• [Selected extract]:
########

By Jake Buehler
It’s time to welcome a new type of cell to the club of living things that can harvest nitrogen from the atmosphere.
Until now, the only lifeforms thought to pull nitrogen from the air and turn it into a biologically useful form were bacteria and archaea. But the discovery of a special ammonia factory inside a single-celled ocean alga adds eukaryotes — organisms with membrane-bound structures called organelles — to the list, researchers report in the April 12 Science.
That factory, the scientists say, was once a bacterium that started living inside the alga about 100 million years ago and has since evolved into a nitrogen-harvesting machine for its host. Once a symbiont, it’s now one of the cell’s many organelles.
Nitrogen fixation, where atmospheric nitrogen gas is converted into ammonia, is an important process for life (SN: 4/28/17). Organisms require access to nitrogen-containing compounds to synthesize essential biochemicals. The bacteria and archaea that have this ability often work their gas-refining in soil or in aquatic environments like the ocean.
One such bacteria, dubbed UCYN-A, is widely distributed in the world’s oceans and is important to oceanic nitrogen fixation, says marine ecologist Jonathan Zehr of the University of California, Santa Cruz. These bacteria are also known to be symbionts living within the unicellular algae Braarudosphaera bigelowii and its relatives.
However, the line between symbiont and organelle can be fuzzy. Zehr and colleagues set out to better understand where UCYN-A falls on that spectrum.
Using X-ray imaging, the team first learned that when the algal cells divide, all its organelles arrange themselves in a line and take turns dividing in a well-defined sequence. “This symbiont participates in that sequence,” says marine biologist Tyler Coale, also of UC Santa Cruz. “It’s somehow getting the cue to divide right on time with the other organelles.”

########

• [Problem A]:
Answer these questions using the nitrogen-fixation article:
(i) About how long ago did the bacterium begin living inside the alga?
(ii) Inside which alga and its relatives is UCYN-A known to live as a symbiont?
(iii) What kind of imaging did the team use to study how the algal cells divide?
• [Problem B]:
Write the next part of the nitrogen-fixation article, picking up after its final sentence.

Dataset entries
########

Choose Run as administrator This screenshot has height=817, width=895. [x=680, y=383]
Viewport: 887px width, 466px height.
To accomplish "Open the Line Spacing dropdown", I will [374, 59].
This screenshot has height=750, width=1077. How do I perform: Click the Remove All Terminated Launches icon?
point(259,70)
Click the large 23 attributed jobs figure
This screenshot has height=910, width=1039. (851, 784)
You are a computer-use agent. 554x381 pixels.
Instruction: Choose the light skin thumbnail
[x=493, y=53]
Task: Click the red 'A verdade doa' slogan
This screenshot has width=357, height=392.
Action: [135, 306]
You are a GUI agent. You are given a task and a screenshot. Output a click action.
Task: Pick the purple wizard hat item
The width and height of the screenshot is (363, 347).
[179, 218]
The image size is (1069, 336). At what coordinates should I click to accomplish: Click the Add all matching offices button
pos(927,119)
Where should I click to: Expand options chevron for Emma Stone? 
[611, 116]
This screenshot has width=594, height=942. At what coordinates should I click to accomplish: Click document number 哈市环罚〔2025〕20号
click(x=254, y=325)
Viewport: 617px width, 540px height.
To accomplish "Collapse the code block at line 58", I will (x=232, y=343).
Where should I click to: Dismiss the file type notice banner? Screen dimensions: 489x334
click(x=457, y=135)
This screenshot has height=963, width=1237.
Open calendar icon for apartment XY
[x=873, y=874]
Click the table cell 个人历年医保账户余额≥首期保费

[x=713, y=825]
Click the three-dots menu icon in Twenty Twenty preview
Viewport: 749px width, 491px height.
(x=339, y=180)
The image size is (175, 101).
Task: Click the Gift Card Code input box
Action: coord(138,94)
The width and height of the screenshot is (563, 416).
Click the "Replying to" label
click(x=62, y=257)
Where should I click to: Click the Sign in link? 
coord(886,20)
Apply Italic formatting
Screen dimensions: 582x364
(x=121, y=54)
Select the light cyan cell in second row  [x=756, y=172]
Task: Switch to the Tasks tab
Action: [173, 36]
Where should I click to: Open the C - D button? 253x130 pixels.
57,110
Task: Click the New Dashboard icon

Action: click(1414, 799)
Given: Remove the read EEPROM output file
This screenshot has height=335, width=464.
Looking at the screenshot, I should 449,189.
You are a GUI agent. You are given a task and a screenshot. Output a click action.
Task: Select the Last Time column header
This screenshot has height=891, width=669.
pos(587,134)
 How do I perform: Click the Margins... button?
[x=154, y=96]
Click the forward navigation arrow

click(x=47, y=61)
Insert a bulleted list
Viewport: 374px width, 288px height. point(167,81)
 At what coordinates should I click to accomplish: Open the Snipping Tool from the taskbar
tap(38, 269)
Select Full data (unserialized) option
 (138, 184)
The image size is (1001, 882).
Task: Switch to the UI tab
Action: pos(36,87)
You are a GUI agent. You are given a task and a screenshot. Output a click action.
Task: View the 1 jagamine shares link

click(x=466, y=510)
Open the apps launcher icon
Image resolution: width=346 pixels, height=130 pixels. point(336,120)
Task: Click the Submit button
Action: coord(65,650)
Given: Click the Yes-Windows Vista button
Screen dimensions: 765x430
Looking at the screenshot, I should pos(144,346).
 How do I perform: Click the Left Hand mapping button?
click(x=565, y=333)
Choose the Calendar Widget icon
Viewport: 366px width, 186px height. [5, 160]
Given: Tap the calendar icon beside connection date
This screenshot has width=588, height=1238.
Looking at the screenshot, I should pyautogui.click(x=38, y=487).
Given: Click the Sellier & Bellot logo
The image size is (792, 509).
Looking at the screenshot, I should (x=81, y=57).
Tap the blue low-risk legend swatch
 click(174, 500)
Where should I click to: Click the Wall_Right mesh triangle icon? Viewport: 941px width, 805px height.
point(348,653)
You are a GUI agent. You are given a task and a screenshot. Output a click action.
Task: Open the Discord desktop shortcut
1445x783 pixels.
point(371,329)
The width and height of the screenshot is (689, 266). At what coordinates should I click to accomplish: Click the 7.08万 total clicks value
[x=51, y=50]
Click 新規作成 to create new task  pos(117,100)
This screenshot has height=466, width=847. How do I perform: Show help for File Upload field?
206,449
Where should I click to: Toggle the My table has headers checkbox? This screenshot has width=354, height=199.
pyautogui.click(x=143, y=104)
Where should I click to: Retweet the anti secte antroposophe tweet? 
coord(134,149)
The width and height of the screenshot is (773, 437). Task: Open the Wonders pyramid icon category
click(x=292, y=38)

########

• [Answer A]:
(i) About 100 million years ago.
(ii) Braarudosphaera bigelowii.
(iii) X-ray imaging.

• [Answer B]:
Next, the researchers analyzed the full sets of genetic instructions and proteins — the genomes and proteomes — made by the algae and the UCYN-A symbionts. “About half of the proteins that are physically present inside this symbiont are derived from the host genome,” Coale says. These supplemental proteins appear to fill gaps in the bacterium’s crucial metabolic pathways, suggesting it relies on the algal cell’s proteins to function.
In line with this, many of the bacterial proteins harbor special amino acid chains. Molecular biologist John Archibald, who did not participate in the work, describes them as “postage stamps” for trafficking proteins within the cell. A similar system exists for routing proteins that are encoded by the host cell’s genome into mitochondria and chloroplasts — organelles thought to have evolved from symbiotic microbes (SN: 11/5/18).
“The data clearly show that the two cells have been coevolving for some time,” says Archibald, of Dalhousie University in Halifax, Nova Scotia.
The researchers argue that all these features show UCYN-A isn’t merely a symbiont but has evolved into an organelle: the nitroplast.
“Protein import is really the smoking gun,” says Oliver Caspari, a molecular biologist at the University of Bonn in Germany who was not involved with the study. That import implies a degree of interdependence that marks the bacterium as an organelle, he says.
The nitroplast is one of just four known instances of symbiotic microbes evolving into cogs in a host’s cellular machinery. In particular, chloroplasts and mitochondria evolved from microbial symbionts as much as 2 billion years ago. Previous research on the evolutionary history of UCYN-A showed its relationship with algae is far more recent — around 100 million years old.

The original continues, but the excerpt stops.